At the slopes of Kronio Mount and a few kilometers from Sciacca, there is the “Enchanted Castle”, a charming open-air museum , full of mystery and fascination.
A wonderful place invented by the creativity of man and nature where, besides olives and almond trees, you can find heads engraved in stone by the local artist Filippo Bentivegna, called “Philip of the heads” (Filippu di li testi).
The place has got a great tourist importance for its uniqueness.
The life of Filippo Bentivegna was unusual and eccentric and it is essential to understand his artistic work and closely linked to his imaginary and enchanted world, populated by human heads engraved in stone.
He was born in Sciacca on 3May 1888 into a fishermen family, because of poor economic conditions he was illiterate.
At the age of twenty, in 1908, he enlisted in the Navy and he stayed there till 1912.
Poor and unemployed, he emigrated to the United States, first to New York and then to Chicago, where he was hired by a railway company.
There, life was too hard for him and he didn’t succeed in living with people who had racist ideas. So he was immediately marginalized because of his non-conformist ideas. It is said that his artistic inspiration was linked to a woman’s love. Fallen in love with a young American woman, he was violently beaten up by his love rival. He was very shocked by this episode and his nature deeply changed.

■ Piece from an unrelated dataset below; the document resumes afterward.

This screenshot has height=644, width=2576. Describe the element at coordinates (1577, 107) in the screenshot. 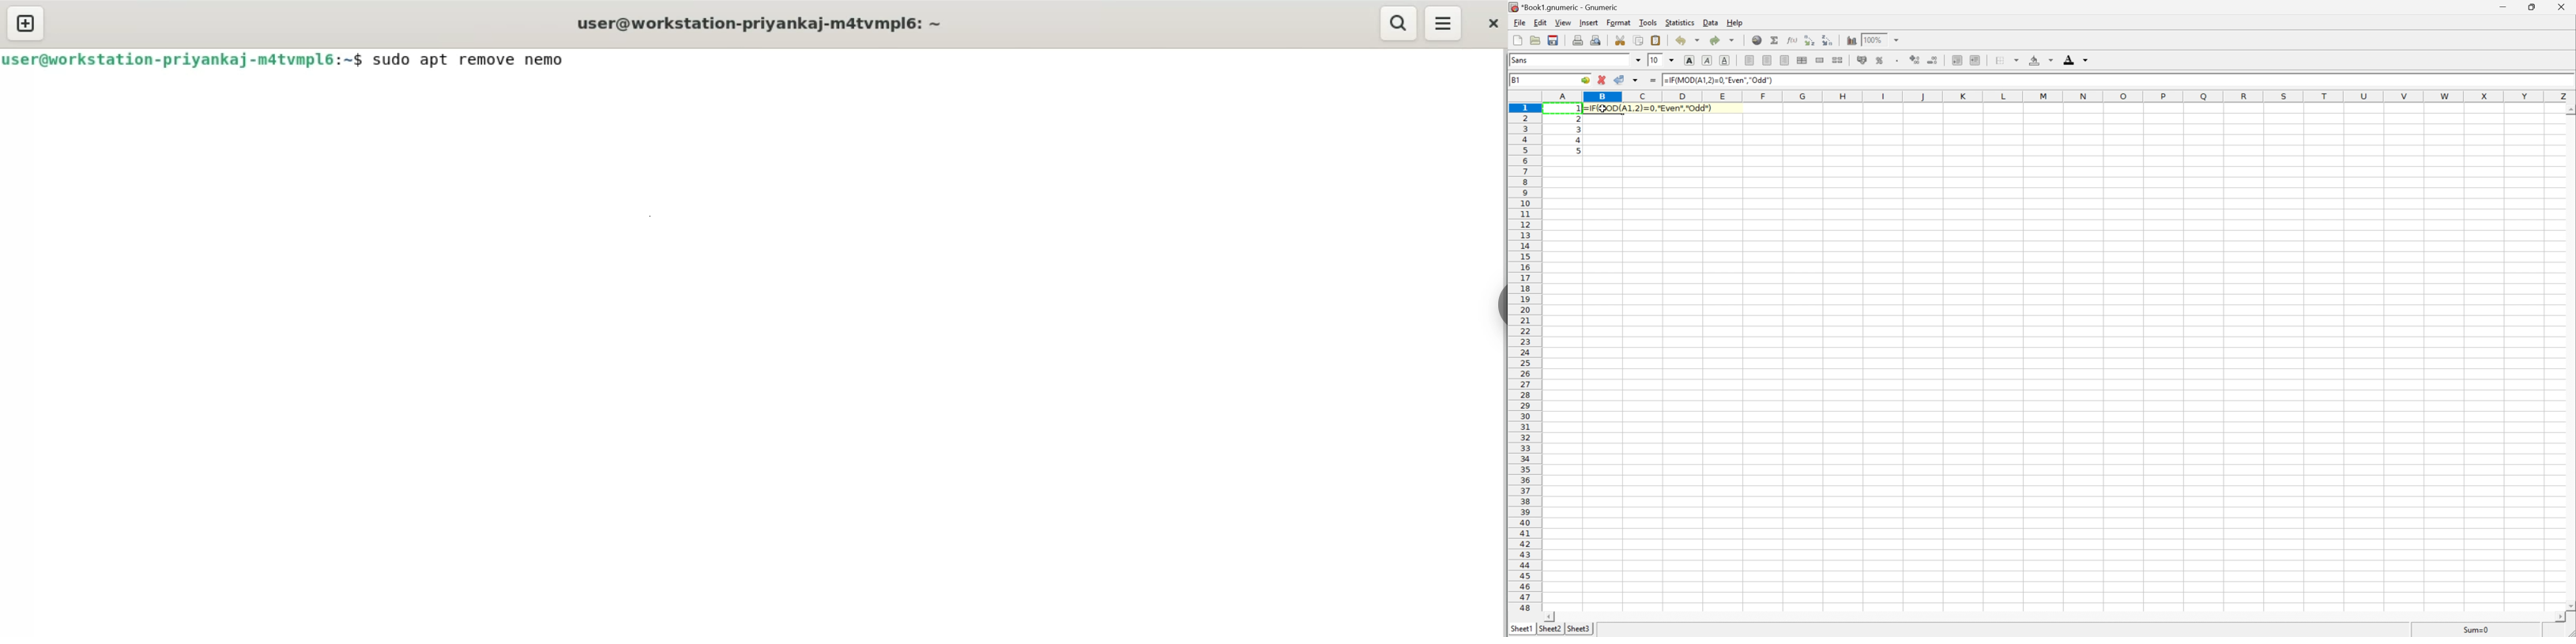

I see `` at that location.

When Filippo Bentivegna returned to Sciacca, he was a completely different man.
He bought a little estate in the current “Contrada of S. Antonio” beginning his new life as an impulsive artist.
Illiterate and never been interested in any forms of art, he started painting and chiselling trees and stones extracted from rock walls, developing an “unaware” form of expression that allowed him to live his memories subliming them.
The single subjects of his art are human heads of every seize and shape.
His sculptures are various and they represent known and unknown characters. He gave them invented names and they symbolized the subjects of the reign where he was the “King”. In fact, Filippo loved to be called by people “His Excellency”.
In the middle of the estate there is Bentivegna’s house, whose walls are decorated with sketches reminding his American experience, in particular, you can admire a big fish containing a smaller fish in his belly which perhaps represents the ship that lead him to New York. Filippo was very fond of one of his work he called “The Enchantment Key”.
People say he used to wander around city streets with a short stick in his hand that he held like a scepter proclaiming himself “Lord of the Caves”, because of the numerous tunnels he used to dig looking for energy.
Filippo Bentivegna spent most of his life in his own estate and he remained there, in solitude, until his death on 1 March 1967.
The following year of Bentivegna’s death, while his work was abandoned and sometimes object of theft and looting, a coworker of Jean Debuffet (an expert of Art Brut) went to Sciacca and recognized the work’s artistic importance of the “Fool of Sciacca”.
A few sculptures of F. Bentivegna are exhibited in the “Art Brut Museum” of Losanna, made in memory of Debuffet.